Stored entries
= = = = = = =

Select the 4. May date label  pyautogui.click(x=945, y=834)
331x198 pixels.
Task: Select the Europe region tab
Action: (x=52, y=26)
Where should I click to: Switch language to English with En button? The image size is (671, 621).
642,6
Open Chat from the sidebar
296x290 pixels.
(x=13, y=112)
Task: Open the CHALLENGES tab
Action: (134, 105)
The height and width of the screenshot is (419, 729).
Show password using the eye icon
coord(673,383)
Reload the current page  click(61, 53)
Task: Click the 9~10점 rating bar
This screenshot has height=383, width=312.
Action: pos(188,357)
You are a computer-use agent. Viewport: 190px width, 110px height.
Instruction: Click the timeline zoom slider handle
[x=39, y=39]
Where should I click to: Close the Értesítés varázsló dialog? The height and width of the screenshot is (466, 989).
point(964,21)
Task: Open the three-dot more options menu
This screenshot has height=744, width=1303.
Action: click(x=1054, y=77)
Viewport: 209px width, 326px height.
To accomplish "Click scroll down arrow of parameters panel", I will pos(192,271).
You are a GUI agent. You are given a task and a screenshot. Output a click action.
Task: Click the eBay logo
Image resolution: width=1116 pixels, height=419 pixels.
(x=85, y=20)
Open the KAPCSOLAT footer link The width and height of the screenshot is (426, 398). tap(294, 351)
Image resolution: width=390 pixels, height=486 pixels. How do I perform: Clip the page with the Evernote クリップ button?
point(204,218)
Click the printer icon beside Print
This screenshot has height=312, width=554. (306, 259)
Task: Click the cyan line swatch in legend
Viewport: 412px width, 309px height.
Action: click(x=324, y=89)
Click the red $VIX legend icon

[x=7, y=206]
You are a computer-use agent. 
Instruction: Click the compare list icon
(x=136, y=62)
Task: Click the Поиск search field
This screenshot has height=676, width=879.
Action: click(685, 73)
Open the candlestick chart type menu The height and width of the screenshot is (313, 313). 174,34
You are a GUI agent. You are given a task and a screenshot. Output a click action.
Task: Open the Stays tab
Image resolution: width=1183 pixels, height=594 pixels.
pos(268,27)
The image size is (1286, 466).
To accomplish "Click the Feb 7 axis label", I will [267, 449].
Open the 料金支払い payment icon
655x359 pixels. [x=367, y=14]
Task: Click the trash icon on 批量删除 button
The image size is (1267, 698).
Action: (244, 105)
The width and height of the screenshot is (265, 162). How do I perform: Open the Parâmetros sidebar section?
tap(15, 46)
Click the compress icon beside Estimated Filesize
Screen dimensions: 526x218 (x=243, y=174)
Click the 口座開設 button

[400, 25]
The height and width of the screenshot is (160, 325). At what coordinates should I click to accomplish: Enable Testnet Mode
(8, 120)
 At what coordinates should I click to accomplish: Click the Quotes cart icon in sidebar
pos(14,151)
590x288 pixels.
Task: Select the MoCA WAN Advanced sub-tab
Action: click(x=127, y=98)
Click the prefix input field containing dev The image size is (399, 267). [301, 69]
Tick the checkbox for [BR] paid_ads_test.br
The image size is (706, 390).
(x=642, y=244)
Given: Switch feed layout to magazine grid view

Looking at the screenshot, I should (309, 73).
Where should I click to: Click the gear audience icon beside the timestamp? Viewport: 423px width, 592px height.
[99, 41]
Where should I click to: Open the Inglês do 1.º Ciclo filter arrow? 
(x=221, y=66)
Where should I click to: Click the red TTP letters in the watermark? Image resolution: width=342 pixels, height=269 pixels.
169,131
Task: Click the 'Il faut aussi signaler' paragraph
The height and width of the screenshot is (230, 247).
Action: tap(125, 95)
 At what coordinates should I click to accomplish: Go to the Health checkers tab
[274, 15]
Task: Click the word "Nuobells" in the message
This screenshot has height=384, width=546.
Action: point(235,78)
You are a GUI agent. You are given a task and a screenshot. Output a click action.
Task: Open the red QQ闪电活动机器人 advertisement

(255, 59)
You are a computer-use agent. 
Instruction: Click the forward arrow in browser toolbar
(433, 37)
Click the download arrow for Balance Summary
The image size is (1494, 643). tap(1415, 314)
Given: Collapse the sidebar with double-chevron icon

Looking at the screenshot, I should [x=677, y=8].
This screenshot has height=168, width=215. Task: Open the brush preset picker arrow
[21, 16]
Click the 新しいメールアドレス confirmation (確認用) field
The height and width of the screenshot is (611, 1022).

= = = = = = =

**What you should do**
A word-for-word copy of the data above is the goal, so set it all down again.

**Output**
Select the 4. May date label  pyautogui.click(x=945, y=834)
331x198 pixels.
Task: Select the Europe region tab
Action: (x=52, y=26)
Where should I click to: Switch language to English with En button? The image size is (671, 621).
642,6
Open Chat from the sidebar
296x290 pixels.
(x=13, y=112)
Task: Open the CHALLENGES tab
Action: (134, 105)
The height and width of the screenshot is (419, 729).
Show password using the eye icon
coord(673,383)
Reload the current page  click(61, 53)
Task: Click the 9~10점 rating bar
This screenshot has height=383, width=312.
Action: pos(188,357)
You are a computer-use agent. Viewport: 190px width, 110px height.
Instruction: Click the timeline zoom slider handle
[x=39, y=39]
Where should I click to: Close the Értesítés varázsló dialog? The height and width of the screenshot is (466, 989).
point(964,21)
Task: Open the three-dot more options menu
This screenshot has height=744, width=1303.
Action: click(x=1054, y=77)
Viewport: 209px width, 326px height.
To accomplish "Click scroll down arrow of parameters panel", I will pos(192,271).
You are a GUI agent. You are given a task and a screenshot. Output a click action.
Task: Click the eBay logo
Image resolution: width=1116 pixels, height=419 pixels.
(x=85, y=20)
Open the KAPCSOLAT footer link The width and height of the screenshot is (426, 398). tap(294, 351)
Image resolution: width=390 pixels, height=486 pixels. How do I perform: Clip the page with the Evernote クリップ button?
point(204,218)
Click the printer icon beside Print
This screenshot has height=312, width=554. (306, 259)
Task: Click the cyan line swatch in legend
Viewport: 412px width, 309px height.
Action: click(x=324, y=89)
Click the red $VIX legend icon

[x=7, y=206]
You are a computer-use agent. 
Instruction: Click the compare list icon
(x=136, y=62)
Task: Click the Поиск search field
This screenshot has height=676, width=879.
Action: click(685, 73)
Open the candlestick chart type menu The height and width of the screenshot is (313, 313). 174,34
You are a GUI agent. You are given a task and a screenshot. Output a click action.
Task: Open the Stays tab
Image resolution: width=1183 pixels, height=594 pixels.
pos(268,27)
The image size is (1286, 466).
To accomplish "Click the Feb 7 axis label", I will [267, 449].
Open the 料金支払い payment icon
655x359 pixels. [x=367, y=14]
Task: Click the trash icon on 批量删除 button
The image size is (1267, 698).
Action: (244, 105)
The width and height of the screenshot is (265, 162). How do I perform: Open the Parâmetros sidebar section?
tap(15, 46)
Click the compress icon beside Estimated Filesize
Screen dimensions: 526x218 (x=243, y=174)
Click the 口座開設 button

[400, 25]
The height and width of the screenshot is (160, 325). At what coordinates should I click to accomplish: Enable Testnet Mode
(8, 120)
 At what coordinates should I click to accomplish: Click the Quotes cart icon in sidebar
pos(14,151)
590x288 pixels.
Task: Select the MoCA WAN Advanced sub-tab
Action: click(x=127, y=98)
Click the prefix input field containing dev The image size is (399, 267). [301, 69]
Tick the checkbox for [BR] paid_ads_test.br
The image size is (706, 390).
(x=642, y=244)
Given: Switch feed layout to magazine grid view

Looking at the screenshot, I should (309, 73).
Where should I click to: Click the gear audience icon beside the timestamp? Viewport: 423px width, 592px height.
[99, 41]
Where should I click to: Open the Inglês do 1.º Ciclo filter arrow? 
(x=221, y=66)
Where should I click to: Click the red TTP letters in the watermark? Image resolution: width=342 pixels, height=269 pixels.
169,131
Task: Click the 'Il faut aussi signaler' paragraph
The height and width of the screenshot is (230, 247).
Action: tap(125, 95)
 At what coordinates should I click to accomplish: Go to the Health checkers tab
[274, 15]
Task: Click the word "Nuobells" in the message
This screenshot has height=384, width=546.
Action: point(235,78)
You are a GUI agent. You are given a task and a screenshot. Output a click action.
Task: Open the red QQ闪电活动机器人 advertisement

(255, 59)
You are a computer-use agent. 
Instruction: Click the forward arrow in browser toolbar
(433, 37)
Click the download arrow for Balance Summary
The image size is (1494, 643). tap(1415, 314)
Given: Collapse the sidebar with double-chevron icon

Looking at the screenshot, I should [x=677, y=8].
This screenshot has height=168, width=215. Task: Open the brush preset picker arrow
[21, 16]
Click the 新しいメールアドレス confirmation (確認用) field
The height and width of the screenshot is (611, 1022).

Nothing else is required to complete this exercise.